This is a part of a series called That’s a good question designed to provide answers to questions I commonly receive from interested individuals. I do not claim to have all the answers, nor do I attempt to provide concrete answers to every question. However, I do hope to provide opportunities to rethink existing questions.
That’s a good question
It pains me to hear cliched responses to Summer’s (my daughter) legitimate struggles as a result of her being “differently-abled” or “handicapable.” It further pains me when someone tells me in response to a voiced frustration of mine or a struggle that I might share that “all kids are [blank],” (fill in the blank with your favorite challenging behavior), they are attempting to minimize my hurt, my suffering, my pain, and my journey. In truth, I see those individuals as not really trying to comfort me as much as excuse themselves from entering my story and being present. Typically I smile and nod too weak to fight. However, I want to answer with “yes, but your child is allowed to go to church with the youth group,” or “you don’t have to navigate special education or social security or medicaid alongside your child.” Disability scholar and advocate Anjali J Forber-Pratt argues “these euphemisms are doing more harm than good because they reinforce the negative stereotype that disability should be feared. This intentional avoidance of the term disability sends the message that there’s something inherently negative or bad about having a disability.”
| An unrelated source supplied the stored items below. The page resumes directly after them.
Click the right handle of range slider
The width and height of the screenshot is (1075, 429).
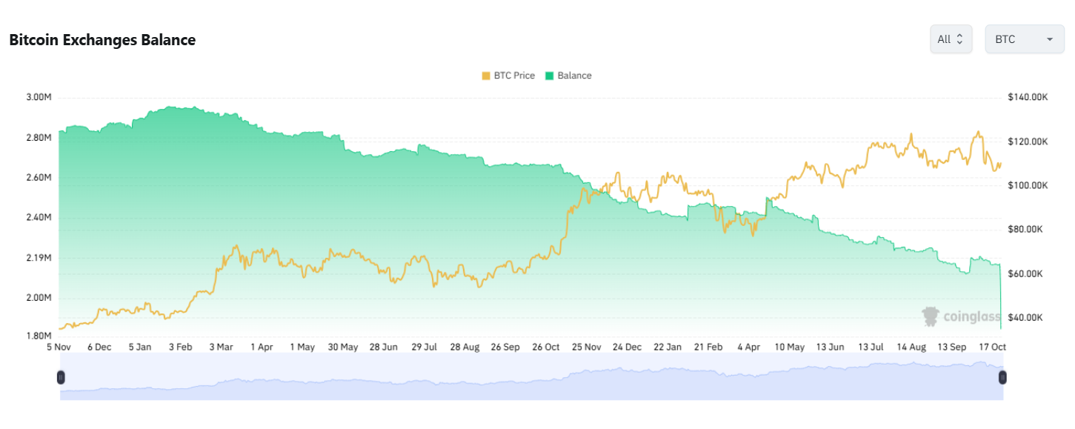[x=1002, y=377]
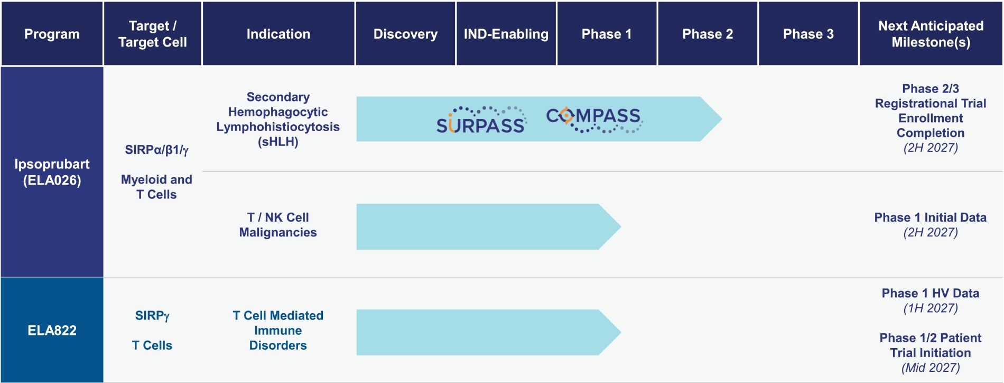1004x383 pixels.
Task: Click the COMPASS trial logo
Action: coord(594,119)
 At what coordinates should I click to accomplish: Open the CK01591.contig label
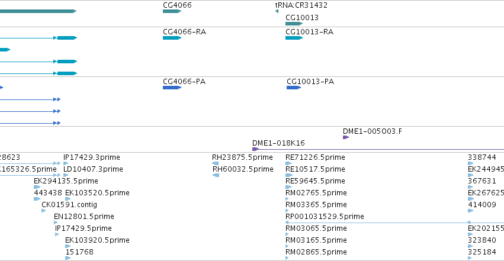pos(68,205)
This avoidance leads to problems. It minimizes my reality. It scolds Summer, or by extension her parents, for acknowledging that life can be hard when someone doesn’t fit social ideals.
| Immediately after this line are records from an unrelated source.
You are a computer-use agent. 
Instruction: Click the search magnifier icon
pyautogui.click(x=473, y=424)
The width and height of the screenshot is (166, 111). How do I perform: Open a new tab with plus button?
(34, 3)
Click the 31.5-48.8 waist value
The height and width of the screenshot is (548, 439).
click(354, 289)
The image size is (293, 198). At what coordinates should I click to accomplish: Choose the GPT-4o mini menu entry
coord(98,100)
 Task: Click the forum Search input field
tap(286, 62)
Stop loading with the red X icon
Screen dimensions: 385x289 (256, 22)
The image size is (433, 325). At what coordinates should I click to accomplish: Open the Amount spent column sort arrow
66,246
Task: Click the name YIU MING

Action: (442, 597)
Summer, describes herself as having “autimism.” She also identified as having a disability. When I introduce her to a colleague or talk about friends who work alongside individuals with disabilities, Summer will ask, “do they know that I have a disability?” Regardless of the situation, Summer is not ashamed of labels. Autism or Intellectual Disability are not labels to be discarded or source of embarrassment. Rather, she owns her identity. She is proud of who she is. She feels no stigma assigned to her diagnosis. She knows that the significant problems associated with disability are those imposed by others.
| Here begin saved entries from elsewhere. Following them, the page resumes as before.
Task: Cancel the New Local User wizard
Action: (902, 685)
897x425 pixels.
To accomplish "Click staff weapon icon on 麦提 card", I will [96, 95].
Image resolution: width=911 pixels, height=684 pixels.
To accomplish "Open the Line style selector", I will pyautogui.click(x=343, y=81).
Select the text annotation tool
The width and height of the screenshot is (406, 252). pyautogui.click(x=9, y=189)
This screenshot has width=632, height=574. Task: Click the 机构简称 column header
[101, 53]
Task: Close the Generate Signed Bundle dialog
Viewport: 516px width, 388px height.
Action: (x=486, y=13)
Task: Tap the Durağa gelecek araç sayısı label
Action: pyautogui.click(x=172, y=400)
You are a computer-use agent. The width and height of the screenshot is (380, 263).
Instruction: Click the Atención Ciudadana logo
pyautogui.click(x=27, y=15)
In a 2016 NPR interview, disability rights activist Lawrence Carter-Long was asked what people miss when they minimize obstacles and/or disabilities. He argues that “If you ‘see the person not the disability’ you’re only getting half the picture.”He goes on to argue that “…to suggest disability is simply a ‘difference’ and has no impact on a person’s life is a very privileged position to take. Most disabled people don’t have that luxury.” As a result, Carter-Long has developed the DISABLED. #say the word campaign in an effort to promote a dialogue about the need to use the word, own the word, and refuse to stigmatize the word.
“Well I don’t see Summer as disabled,” well-intentioned individuals might argue. Yet, as Psychologist Erin Andrew, and associates, argue in a recent article in the Journal Rehabilitation Psychology: “These efforts to avoid using the word disability paradoxically reveal actual prejudices and biases against people with disabilities.” They continue, noting that, “The implication is that disability is negative and the individual defies the undesirable stereotypes held by the observer.”
So, while I understand the tendency to avoid disabled realities, it is not helpful. Again, it places the story on the margins. It places individuals like Summer on the sidelines. Her diagnosis becomes something cute and ancillary to the “real” things in life. Because of that I prefer to avoid phrases like “special needs” and choose to employ person-centered language without avoiding words like disability.
Again, there remains a divide even in disability ministry as to the proper name(s). I don’t think that it makes someone “bad” if we don’t see eye to eye on labels. My hope rather, both last week and this week has been to add a layer of reflection as you navigate this world. In fact, if I have done my job, things are more complicated than they were before. Maybe that is good as complicated forces us to think through things with a slow deliberateness.
- ^ Andrews, E. E., Forber-Pratt, A. J., Mona, L. R., Lund, E. M., Pilarski, C. R., & Balter, R. (2019). #SaytheWord: A disability culture commentary on the erasure of “disability”. Rehabilitation psychology.